Reimagining Clinical Development in the Age of AI

Introduction

A candid roundtable hosted by Panelle and Revvity Signals brought together leaders across data management, oncology, patient engagement, and clinical analytics to explore what it truly takes to make AI useful, safe, transparent, and scalable in clinical development.

When the Hype Meets the Hard Work

The conversation opened with a shared sense of purpose. Participants, including nurses-turned-data leaders, lab scientists in product, and physicians in oversight, described why they remain committed to this work: improving patient lives, even when the path is complex and demanding. Viewed through that lens, AI is not a magic wand. It is a set of tools that must earn trust, respect regulations, and reduce burden for teams already operating under pressure.

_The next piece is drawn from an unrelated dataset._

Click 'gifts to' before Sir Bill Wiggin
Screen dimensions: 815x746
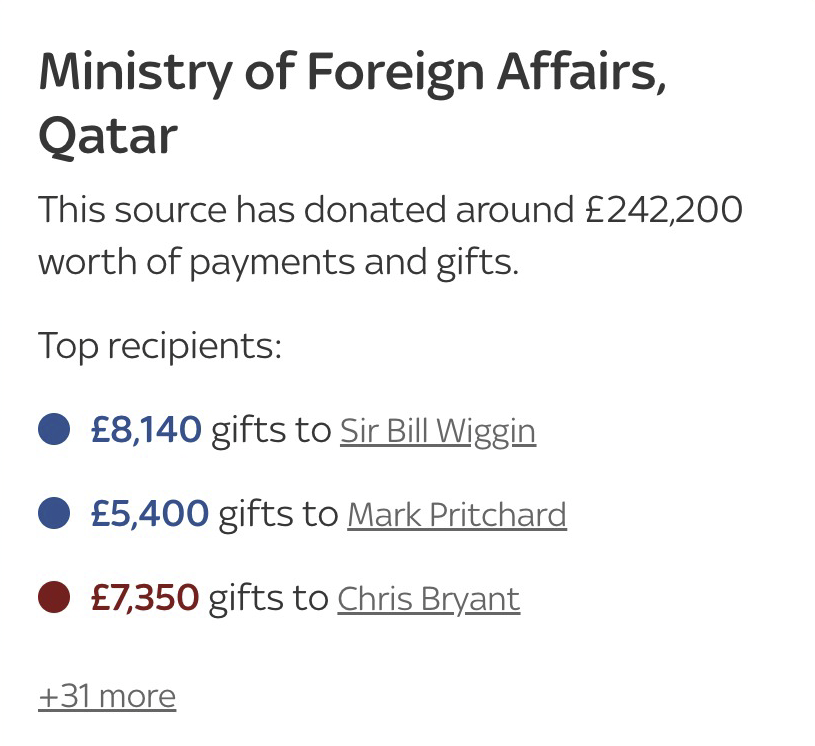[271, 431]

AI Is Here to Stay — Just Not as an Oracle

Most organizations represented are in an early, experimental phase of AI adoption. Generative copilots are drafting emails, summarizing meetings, and assisting with documentation. However, when the focus shifts to clinical data, caution increases. Designing CRFs (Case Report Forms) and databases more efficiently is welcome, but never at the expense of privacy, compliance, or data integrity. For data review and decision-making, there was clear consensus: a human remains at the helm.

Build vs. Buy: Collaboration Beats Duplication

One of the liveliest debates centered on whether organizations should build capabilities in-house or partner externally. A leader in patient recruitment observed that large organizations often reinvent similar capabilities under strict governance frameworks, while specialized vendors move faster and learn more quickly. Collaboration is not a loss of control; it is often the fastest path to maturity.

Different Constraints, Shared Challenges

Large pharmaceutical companies may have scale and budget, but governance layers can slow experimentation. Small and mid-size biotechs bring urgency and innovation but may lack funding or executive champions. CROs frequently operate in people-intensive, low-margin environments where automation can disrupt traditional revenue models. Despite these differences, the pain points are remarkably similar: data volume, oversight complexity, and accountability.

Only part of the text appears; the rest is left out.